Stored data entries
────────────────────

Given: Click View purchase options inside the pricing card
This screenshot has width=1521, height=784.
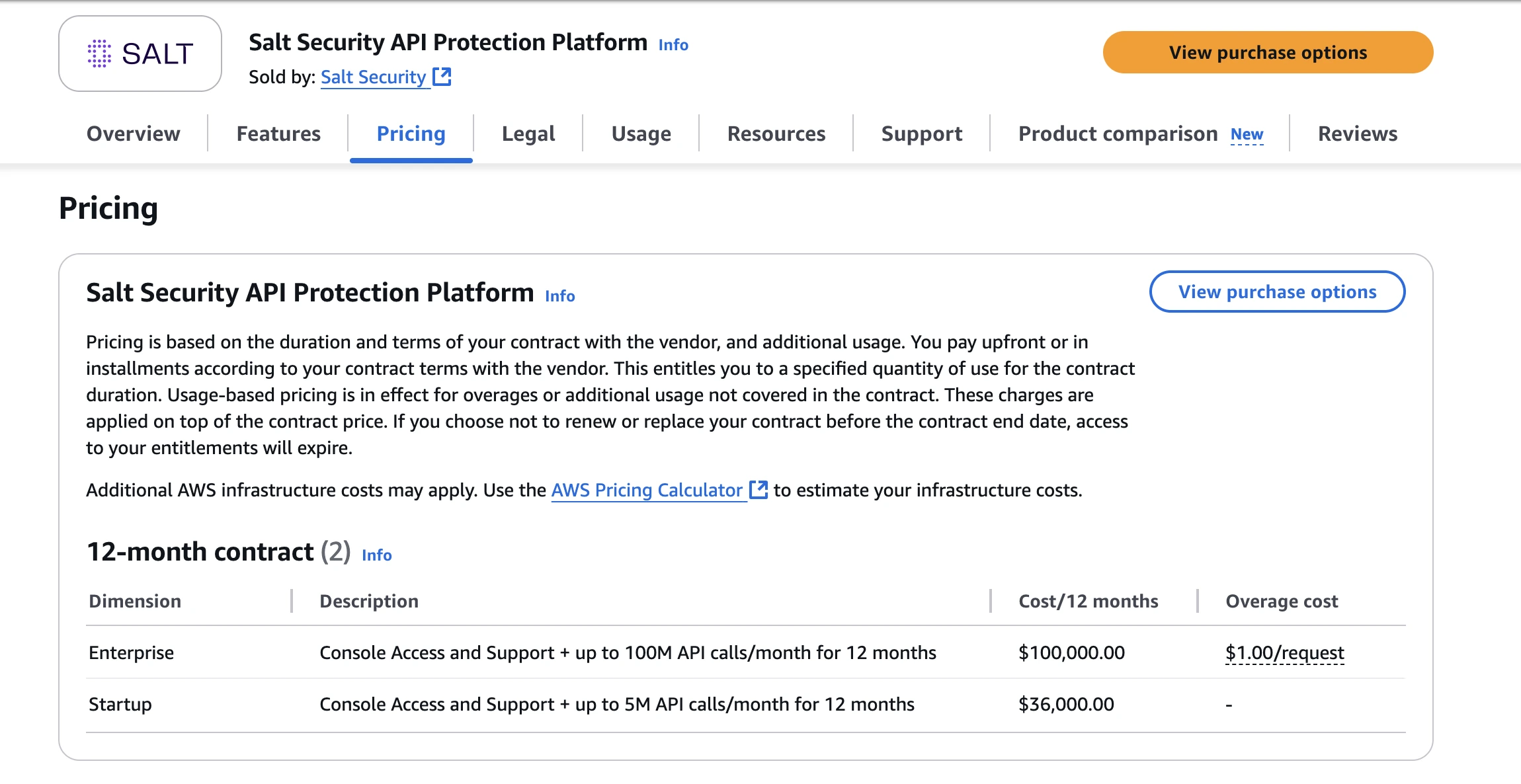Looking at the screenshot, I should pos(1276,292).
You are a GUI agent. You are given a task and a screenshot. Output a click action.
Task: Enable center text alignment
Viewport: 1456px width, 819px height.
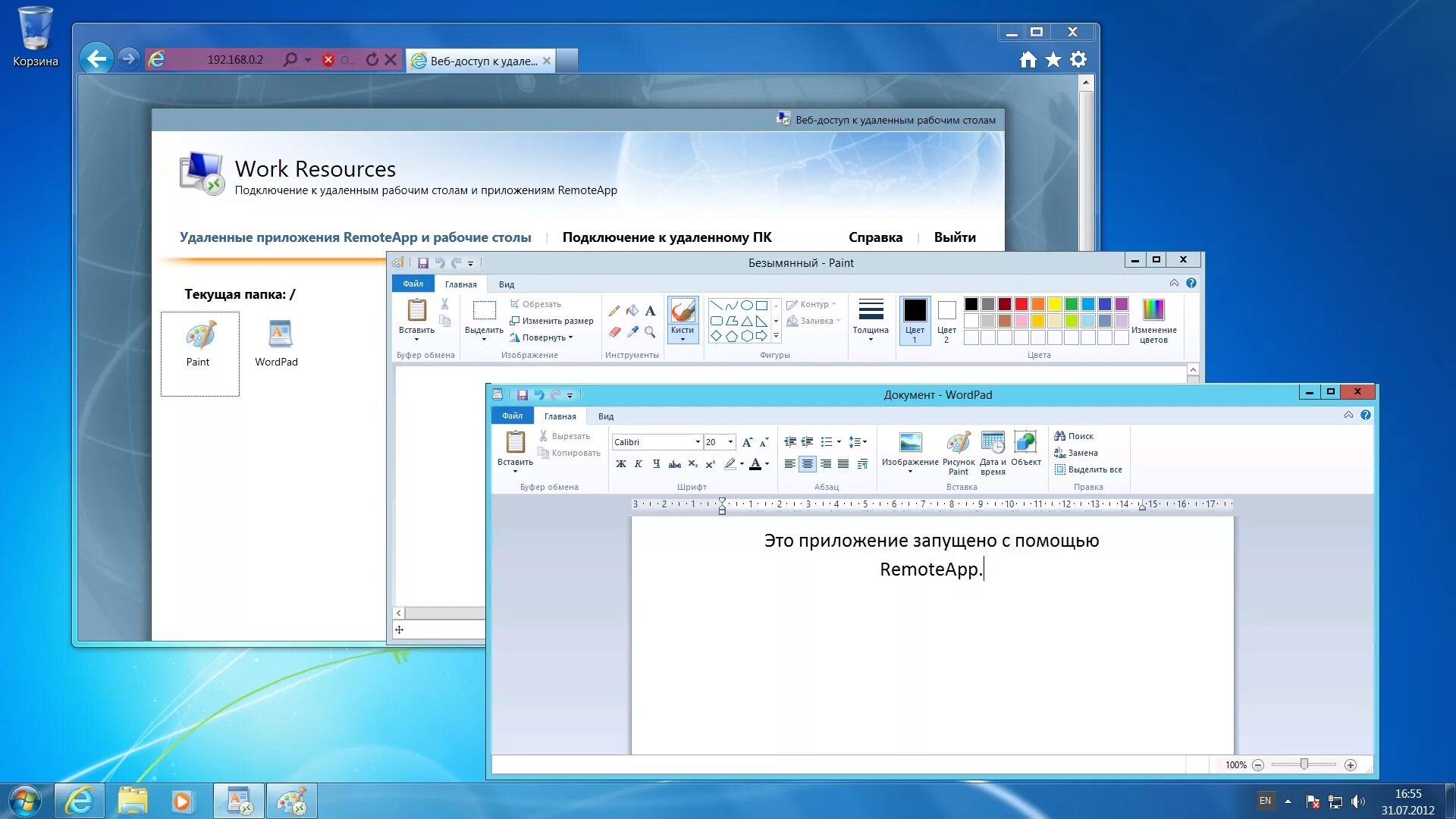[x=807, y=463]
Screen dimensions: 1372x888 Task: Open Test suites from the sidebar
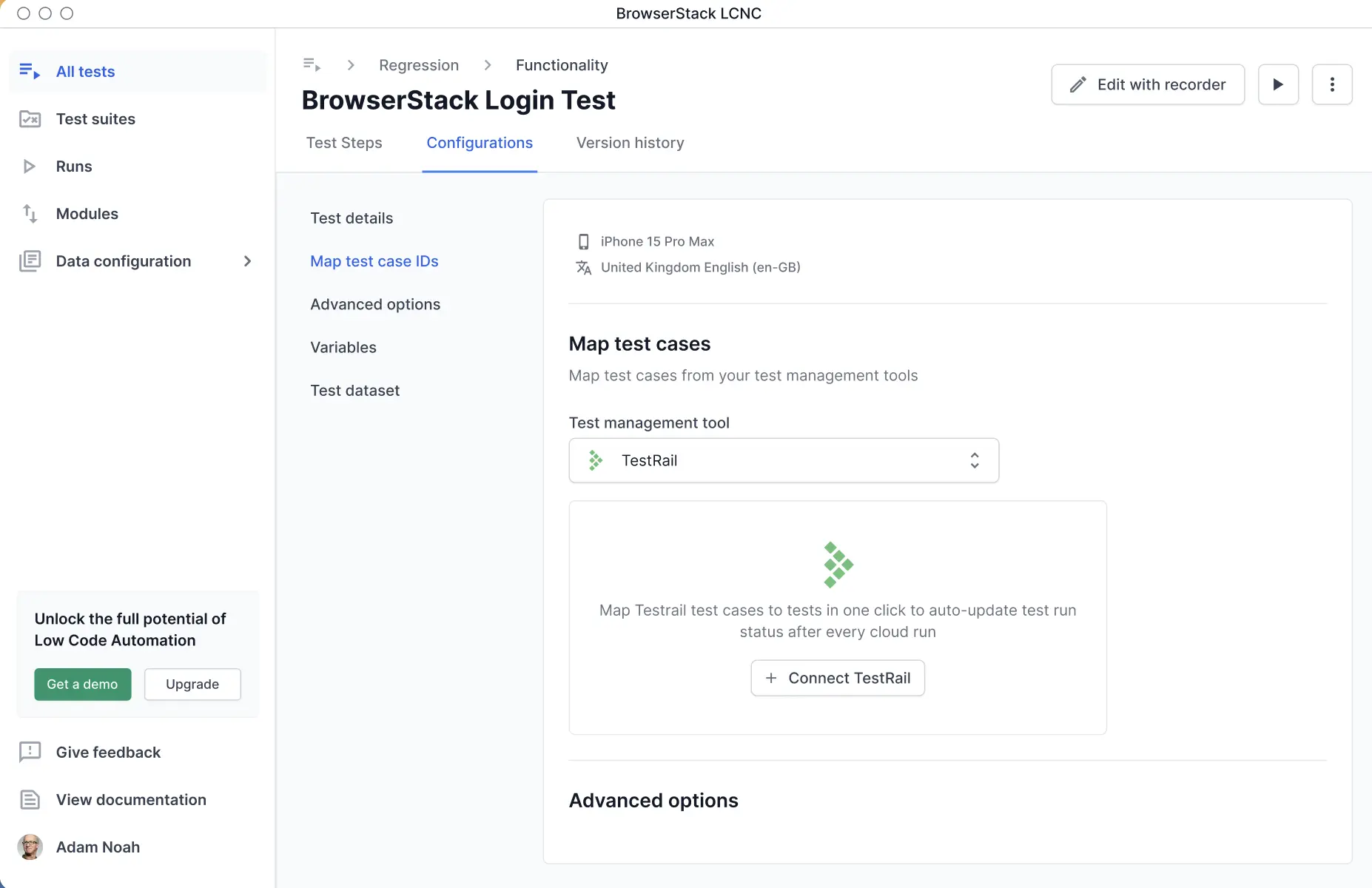click(x=30, y=118)
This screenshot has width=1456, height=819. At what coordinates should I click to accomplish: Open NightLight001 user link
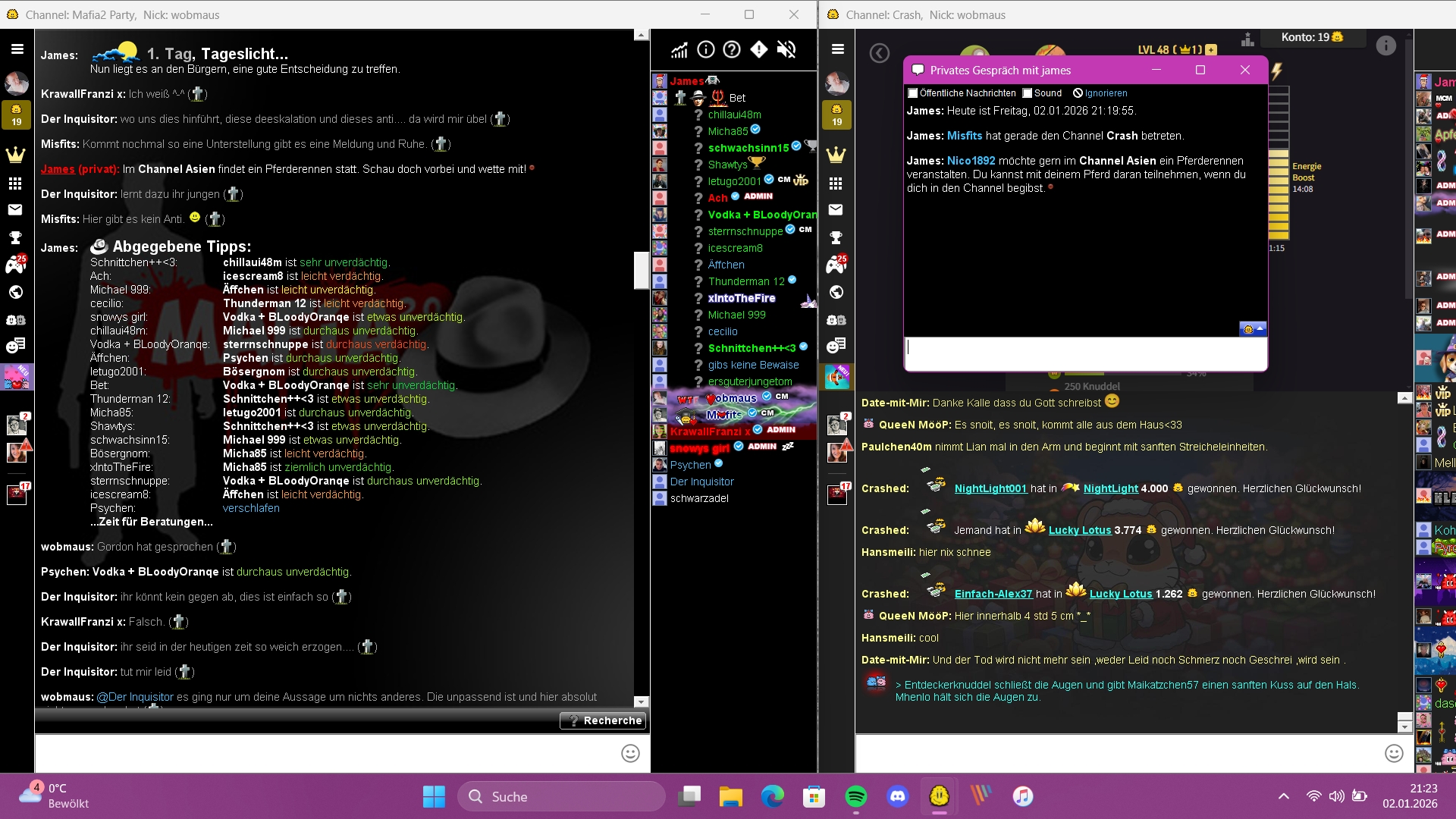point(990,489)
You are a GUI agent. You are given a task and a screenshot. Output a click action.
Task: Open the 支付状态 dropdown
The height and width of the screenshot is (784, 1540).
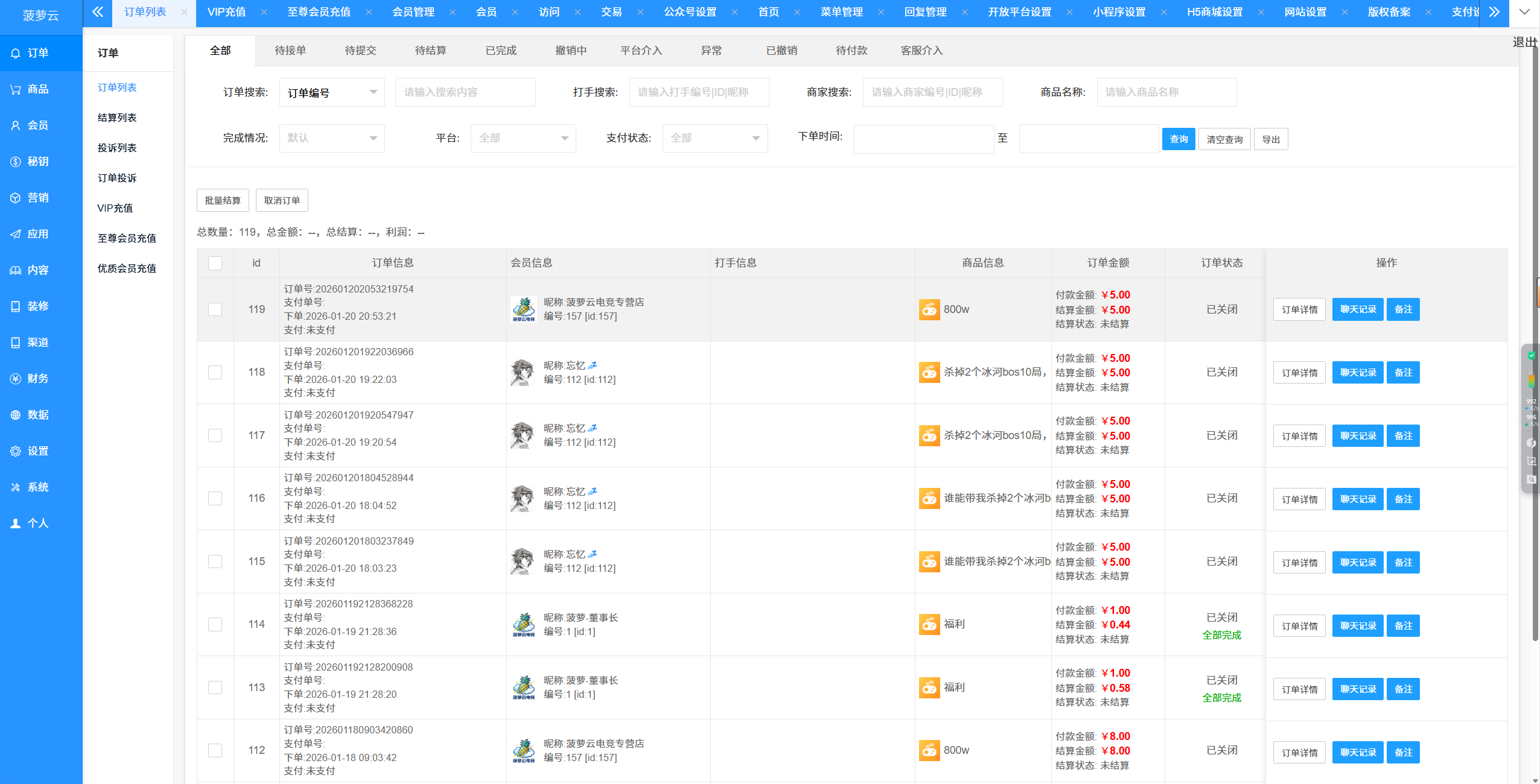[714, 138]
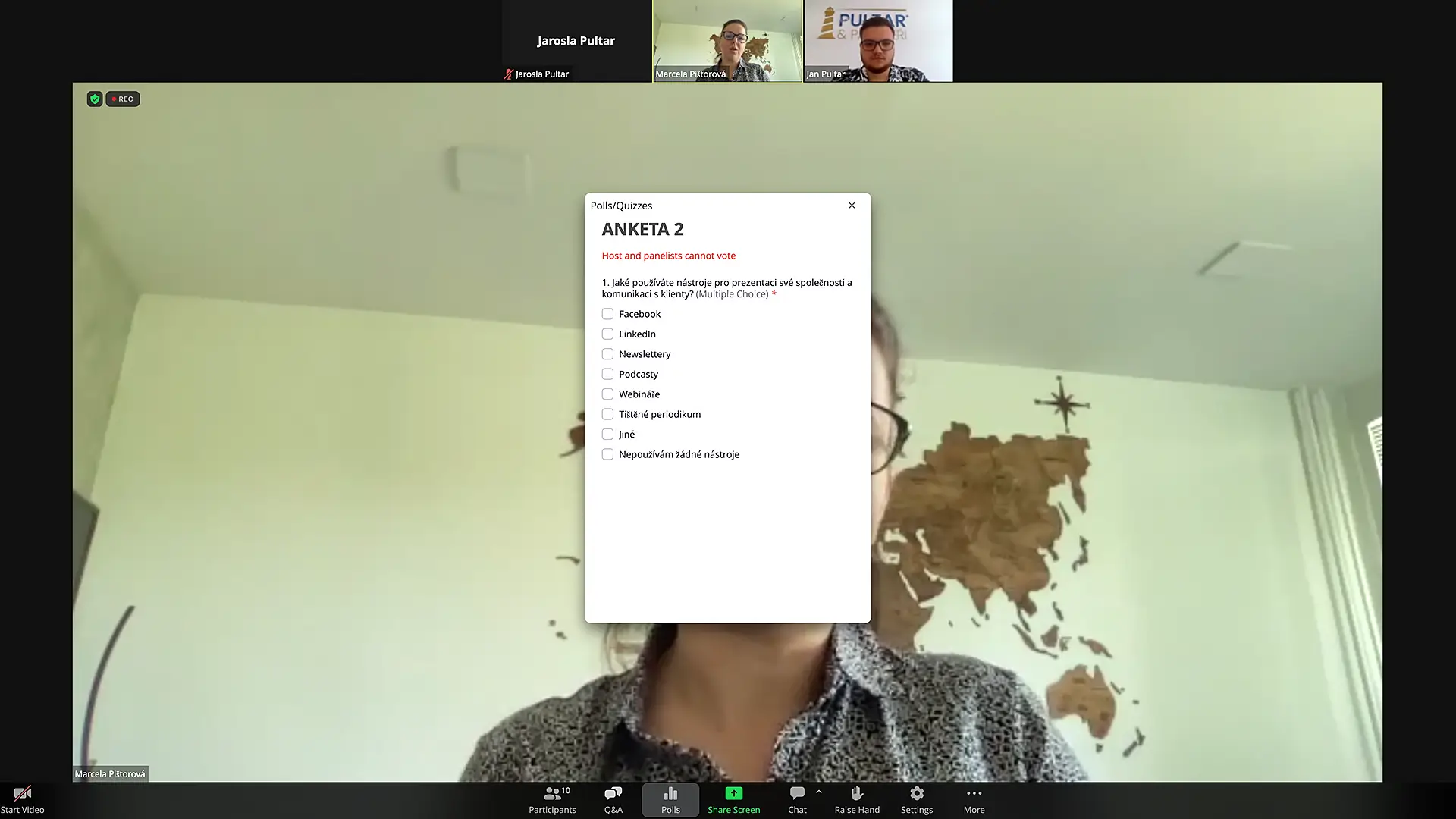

────────────────────

Goal of the exercise
Here the job is to retype exactly the lines that start at the one containing "Screen dimensions: 1372x888" and run through the end of the records above, leaving out pictures.

The answer
Screen dimensions: 1372x888 Task: Open Test suites from the sidebar
click(x=30, y=118)
This screenshot has width=1456, height=819. At what coordinates should I click to accomplish: Open NightLight001 user link
point(990,489)
You are a GUI agent. You are given a task and a screenshot. Output a click action.
Task: Open the 支付状态 dropdown
The height and width of the screenshot is (784, 1540).
[714, 138]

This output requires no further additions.